Dennis D. McDonald (ddmcd@ddmcd.com) consults from Alexandria Virginia. His services include writing & research, proposal development, and project management.

I Was Wrong About iTunes

I've complained before about iTunes seeming preference for locking in file formats. I have loaded many of my CD's into iTunes and have also purchased some music from the iTunes store.

I've created a variety of playlists from music I've imported from my own CD's -- things like "Classical Guitar," "Classical Chestnuts," "Lord of the Rings Favorites," etc.

But when I've gone to burn these as MP3's onto CD's I kept getting an error message saying something like, "Songs are not in a format that iTunes can burn."

I thought this was evidence that iTunes was preventing an export from AAC to MP3, since most of the CD's I'd imported went in as AAC -- Apple's "protected" format.

I then found that the same thing happened when I imported my old CD's as WAV files. Same error message when I tried to burn them as MP3s. After all, there's nothing like having three hours worth of Diana Krall on one CD!

None of the iTunes documentation helped -- it clearly stated that burning unprotected MP3's was possible, but I couldn't find out what I was doing wrong.

Turns out you have to first create the MP3's by converting the CD files to MP3 format, THEN you can burn them onto a CD. My mistake was thinking that selecting the "burn MP3" format also meant that the files types (assuming they were not AAC's purchased from iTunes) also converted them from the source format at the same time.

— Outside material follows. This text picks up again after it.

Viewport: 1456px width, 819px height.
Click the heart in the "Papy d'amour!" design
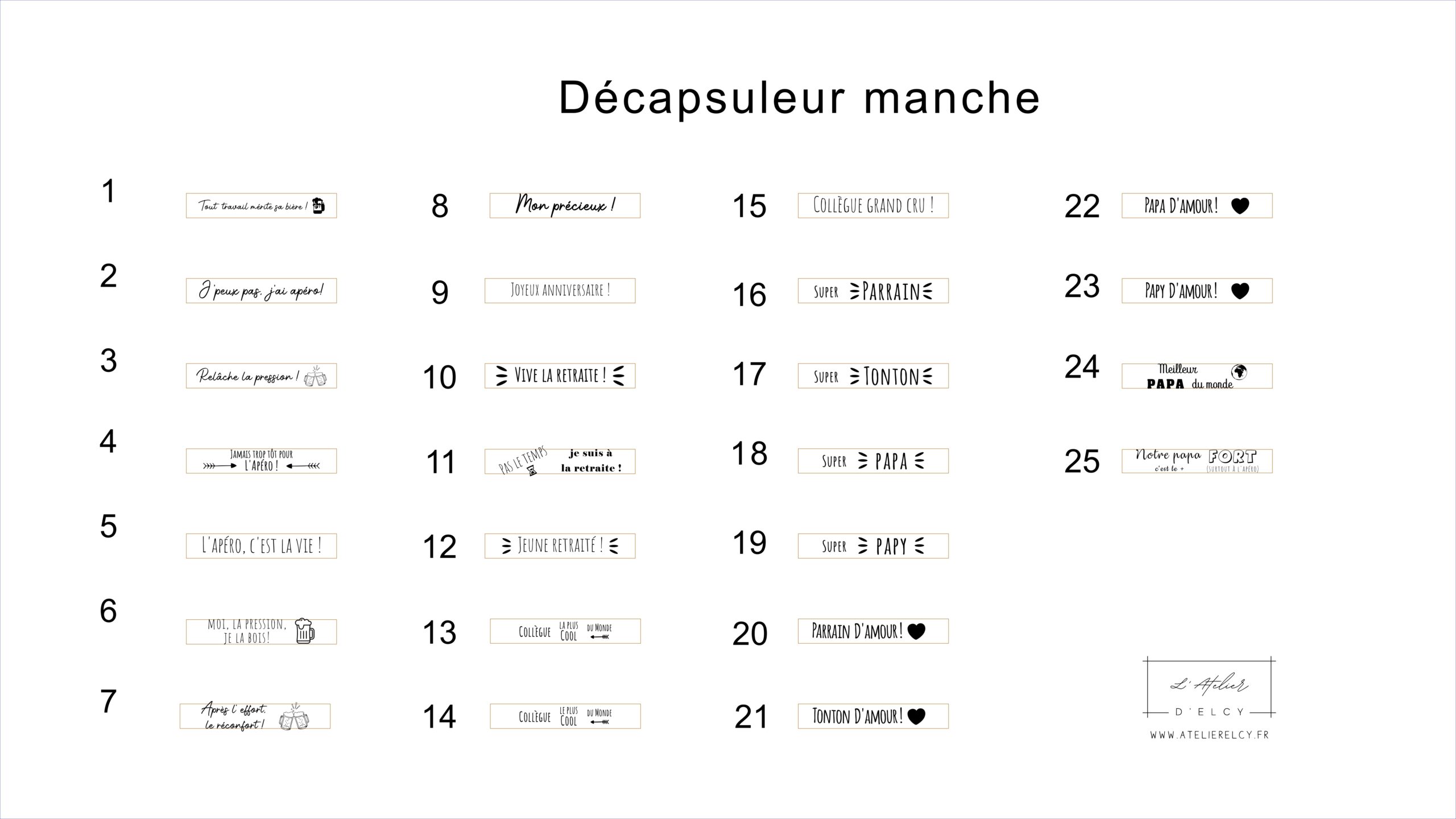[x=1240, y=291]

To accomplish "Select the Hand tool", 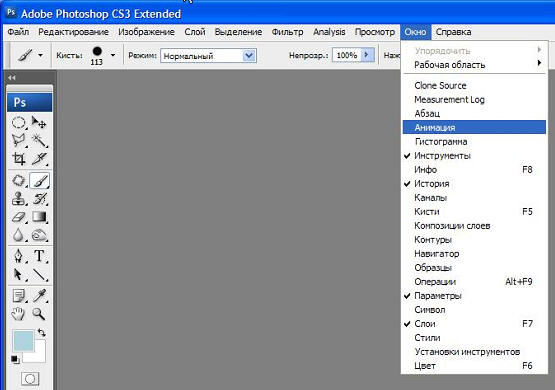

So this is not as bad as I thought originally. It's certainly not optimal -- I still have to worry about what file format I store things in and since I haven't imported my old CD's as MP3's I have to convert them to burn them as MP3's, which means another step, and another hassle.

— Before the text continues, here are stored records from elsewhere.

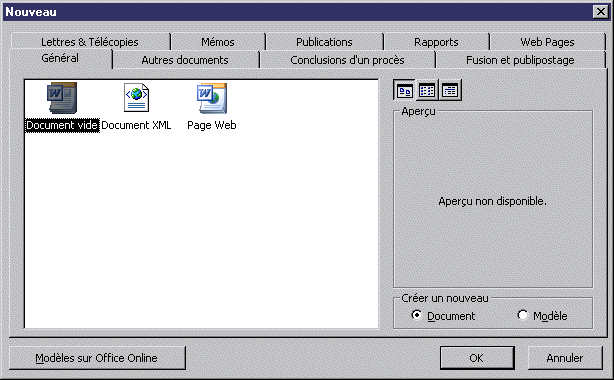614x380 pixels.
Task: Click the Modèles sur Office Online button
Action: point(97,358)
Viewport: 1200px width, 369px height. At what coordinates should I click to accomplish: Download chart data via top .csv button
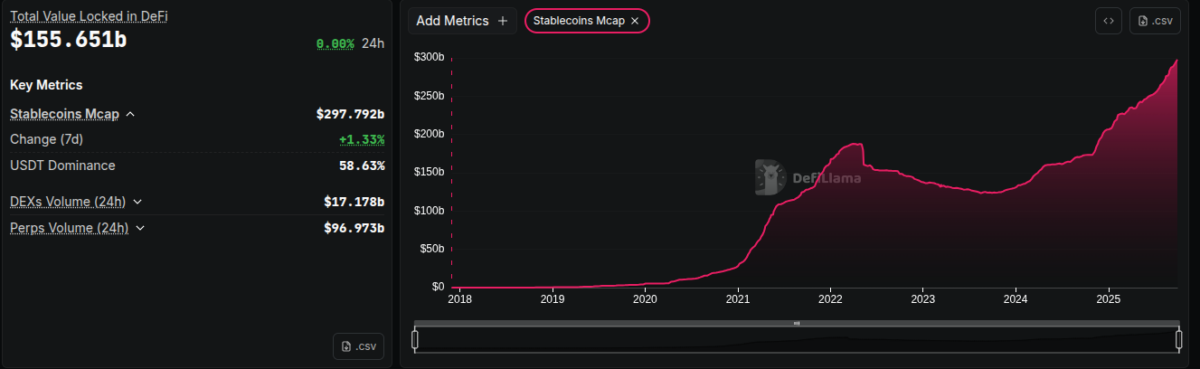pyautogui.click(x=1155, y=20)
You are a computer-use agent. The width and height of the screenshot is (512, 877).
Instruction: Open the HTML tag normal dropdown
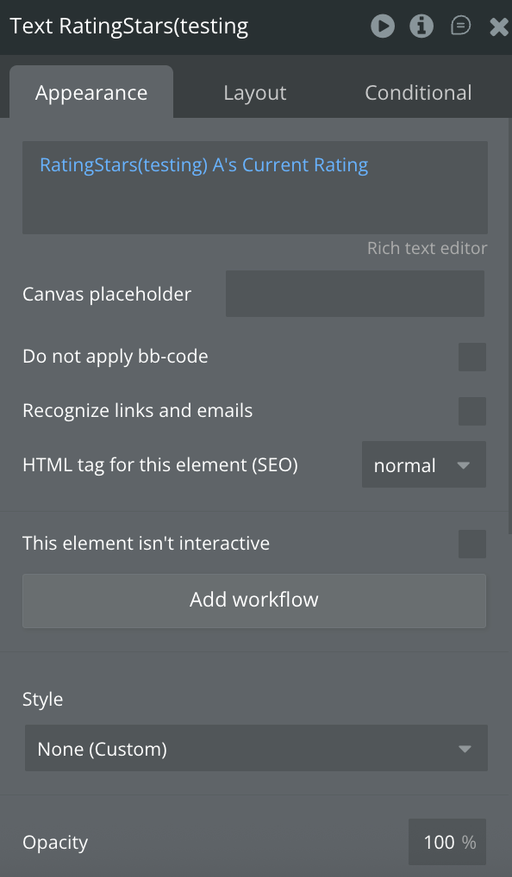click(424, 464)
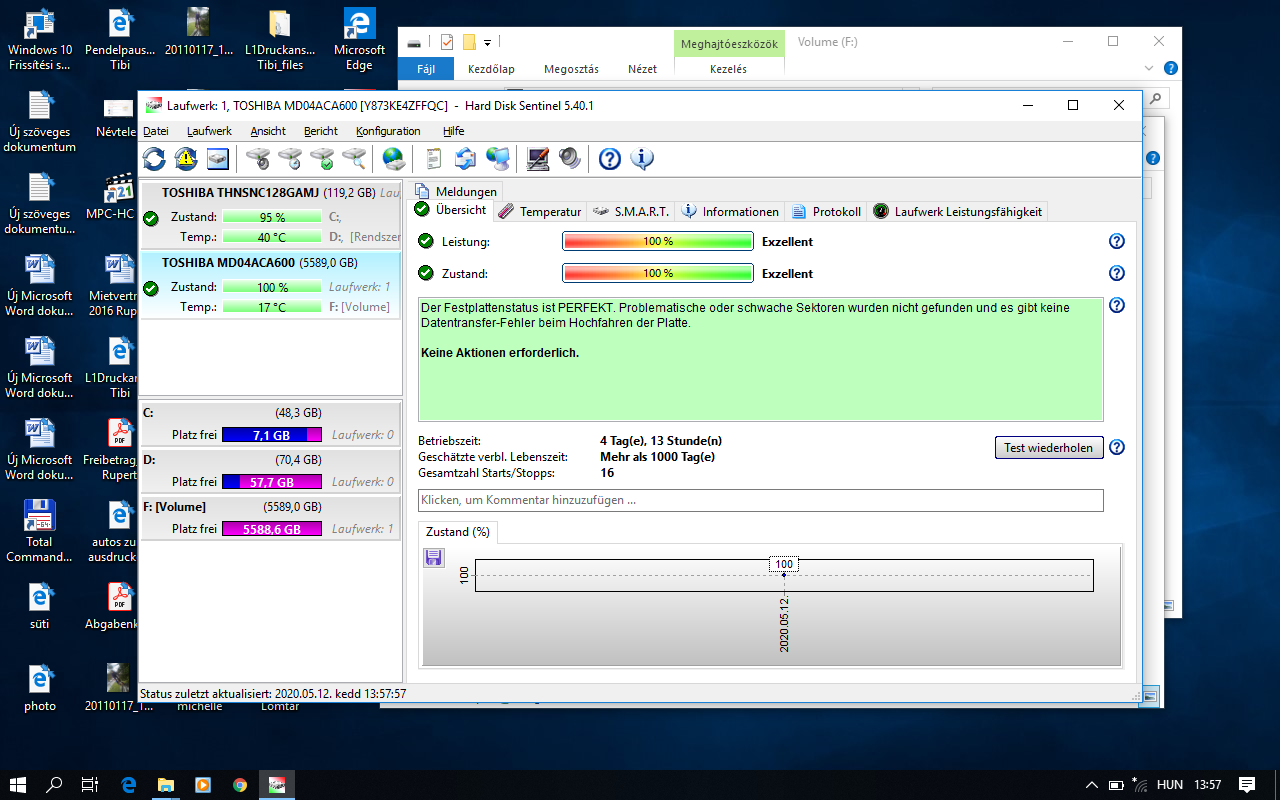1280x800 pixels.
Task: Expand the File Explorer ribbon chevron
Action: click(1149, 68)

I also am still not decided about whether to go to an iPod for music storage. I'm still worried about the proprietary nature of the AAC format. I totally understand the advantages of controlling hardware and software from Apple's perspective, but for me, the fact that I have to keep track of two separate formats in order to be able to do certain things -- with the music I've already purchased -- is a real turnoff.